Although, $25 seems like a great deal, so I don't know!!


----------



## Biscuits & Gravy (Jul 17, 2008)

We saw this one at Home Goods. They had a bunch, including recycle trucks, fire trucks, cement mixer, and a logging truck. Then the excavator of course, which comes with a dump truck in the set. They are a little smaller than the others.

I think he is drawn to how real they look. We have a Tonka recycling truck that DS1 got last year, and it gets played with daily. We have other trucks, like a Sprig dump truck, that don't look as realistic and neither of them really reach for those. They fight over the Tonka one though.


----------



## Polliwog (Oct 29, 2006)

Those sound like the ones we got from Marshalls last year. I had a gift card and bought three of them. Two broke before Christmas weekend was over. The third didn't last much longer. I don't think they are the same quality as the Bruders my kids play with a the toy store.


----------



## waiting2bemommy (Dec 2, 2007)

I had to look it up online because I pay no attention to the brand names on my kids' toys. But yes, ds has had several of those and they have held up fine. He has a habit of chewing the wheels off of his cars/trucks (and yes, he's 3, and no he doesn't choke on them, I don't know why he does it) so mainly I look at how sturdy the rubber tires are, kind of like having a puppy, lol. I can say almost without exception that the only toys that have withstood the "chew test" are these trucks and tonka.

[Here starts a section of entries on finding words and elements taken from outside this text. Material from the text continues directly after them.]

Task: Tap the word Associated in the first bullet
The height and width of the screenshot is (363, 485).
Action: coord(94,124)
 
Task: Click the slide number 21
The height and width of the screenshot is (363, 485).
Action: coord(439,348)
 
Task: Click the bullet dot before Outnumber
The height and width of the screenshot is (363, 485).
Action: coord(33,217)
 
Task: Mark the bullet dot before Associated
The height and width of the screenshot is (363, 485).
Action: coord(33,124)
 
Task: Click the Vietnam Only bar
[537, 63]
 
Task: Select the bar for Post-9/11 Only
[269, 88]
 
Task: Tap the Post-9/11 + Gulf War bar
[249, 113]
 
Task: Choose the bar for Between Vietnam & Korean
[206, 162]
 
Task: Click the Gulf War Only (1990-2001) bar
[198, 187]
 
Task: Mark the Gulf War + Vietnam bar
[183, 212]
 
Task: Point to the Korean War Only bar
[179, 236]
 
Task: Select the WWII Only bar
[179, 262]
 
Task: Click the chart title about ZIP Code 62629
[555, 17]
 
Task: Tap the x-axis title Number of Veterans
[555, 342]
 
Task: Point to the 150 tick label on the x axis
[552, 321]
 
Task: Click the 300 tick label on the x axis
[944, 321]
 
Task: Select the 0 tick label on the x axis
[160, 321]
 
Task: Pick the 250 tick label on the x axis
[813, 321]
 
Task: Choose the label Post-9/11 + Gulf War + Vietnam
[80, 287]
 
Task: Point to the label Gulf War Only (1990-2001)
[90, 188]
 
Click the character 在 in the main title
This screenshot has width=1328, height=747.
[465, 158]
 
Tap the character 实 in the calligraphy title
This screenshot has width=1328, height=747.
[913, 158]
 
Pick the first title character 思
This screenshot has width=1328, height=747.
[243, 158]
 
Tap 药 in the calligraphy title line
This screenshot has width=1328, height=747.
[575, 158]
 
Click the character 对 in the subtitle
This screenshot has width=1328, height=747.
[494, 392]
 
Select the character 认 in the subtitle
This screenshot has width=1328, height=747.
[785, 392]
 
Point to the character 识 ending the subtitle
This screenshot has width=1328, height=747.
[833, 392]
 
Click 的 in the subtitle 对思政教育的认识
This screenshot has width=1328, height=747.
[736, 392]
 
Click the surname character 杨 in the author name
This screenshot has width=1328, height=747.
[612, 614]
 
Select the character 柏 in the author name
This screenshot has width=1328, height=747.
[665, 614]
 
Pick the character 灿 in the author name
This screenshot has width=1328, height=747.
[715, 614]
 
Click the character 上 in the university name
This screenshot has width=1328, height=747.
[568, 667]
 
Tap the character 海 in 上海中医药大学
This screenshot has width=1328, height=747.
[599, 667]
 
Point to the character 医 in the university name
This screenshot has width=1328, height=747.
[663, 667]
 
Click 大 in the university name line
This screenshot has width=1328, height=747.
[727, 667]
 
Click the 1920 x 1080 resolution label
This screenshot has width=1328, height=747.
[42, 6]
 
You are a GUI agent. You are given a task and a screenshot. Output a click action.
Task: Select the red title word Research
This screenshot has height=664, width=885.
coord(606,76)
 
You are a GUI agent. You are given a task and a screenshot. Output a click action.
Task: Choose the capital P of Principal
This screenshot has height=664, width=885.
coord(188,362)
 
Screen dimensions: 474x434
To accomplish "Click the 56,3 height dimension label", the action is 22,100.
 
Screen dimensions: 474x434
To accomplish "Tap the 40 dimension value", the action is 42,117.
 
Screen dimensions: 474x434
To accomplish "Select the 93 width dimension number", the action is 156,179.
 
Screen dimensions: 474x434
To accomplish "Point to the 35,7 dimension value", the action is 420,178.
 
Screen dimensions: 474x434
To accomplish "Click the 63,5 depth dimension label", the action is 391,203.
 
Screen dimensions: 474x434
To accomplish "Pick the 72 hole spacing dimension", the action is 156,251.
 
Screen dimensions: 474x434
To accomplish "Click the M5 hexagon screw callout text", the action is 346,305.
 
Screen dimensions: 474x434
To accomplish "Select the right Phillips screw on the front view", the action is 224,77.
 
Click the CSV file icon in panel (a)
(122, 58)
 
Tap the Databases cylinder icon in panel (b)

However I would NEVER pay full price for one of those trucks. We have a local flea market that sells gigantic, almost ride-on size tonka trucks for under $15. And, I find that the tonka trucks withstand outdoor abuse much better than the bruder ones. I think the bruder ones are more prone to the paint chipping off and they get scratched/dinged up more easily. ds has a whole fleet of trucks.....

Also if you have an issue with the trucks being irreparably dismantled for "fixing" purposes, discovery toys has a really neat set with vehicles and tools to fix them, including an actual working "drill" with interchangeable bits and everything. And it's VERY sturdy.


----------



## LynnS6 (Mar 30, 2005)

We've got 2 Bruder garbage trucks, 1 crane, 1 roller, 1 fire truck and 1 cement truck. Except for the roller, all have held up really well. The plastic on the cab for the roller didn't hold up, but the garbage trucks have seen a TON of use (including numerous trips down the stairs) and are doing well.


----------



## childsplay (Sep 4, 2007)

I bought the cement truck for DS a few years ago. It saw a bit of ourdoor use, mostly indoor though. After a couple months of constantly trying to piece it back together -the bracket thingy that held the mixer in place kept coming off, finally the mixer split right in half, and the little ramp thingy that the 'cement' comes down broke off almost immediately, the plastic window thingy popped out right away as well- I happily tossed it in the trash.

So we had it for a grand total of about 7 months, and used it lightly, always brought it inside etc.....but we have Tonka trucks that we keep outdoors in the woods/under the treehouse/in the garage all year round and have had them for years, in fact most of them are 15 plus years old because I bought them, second hand for my oldest who's 16.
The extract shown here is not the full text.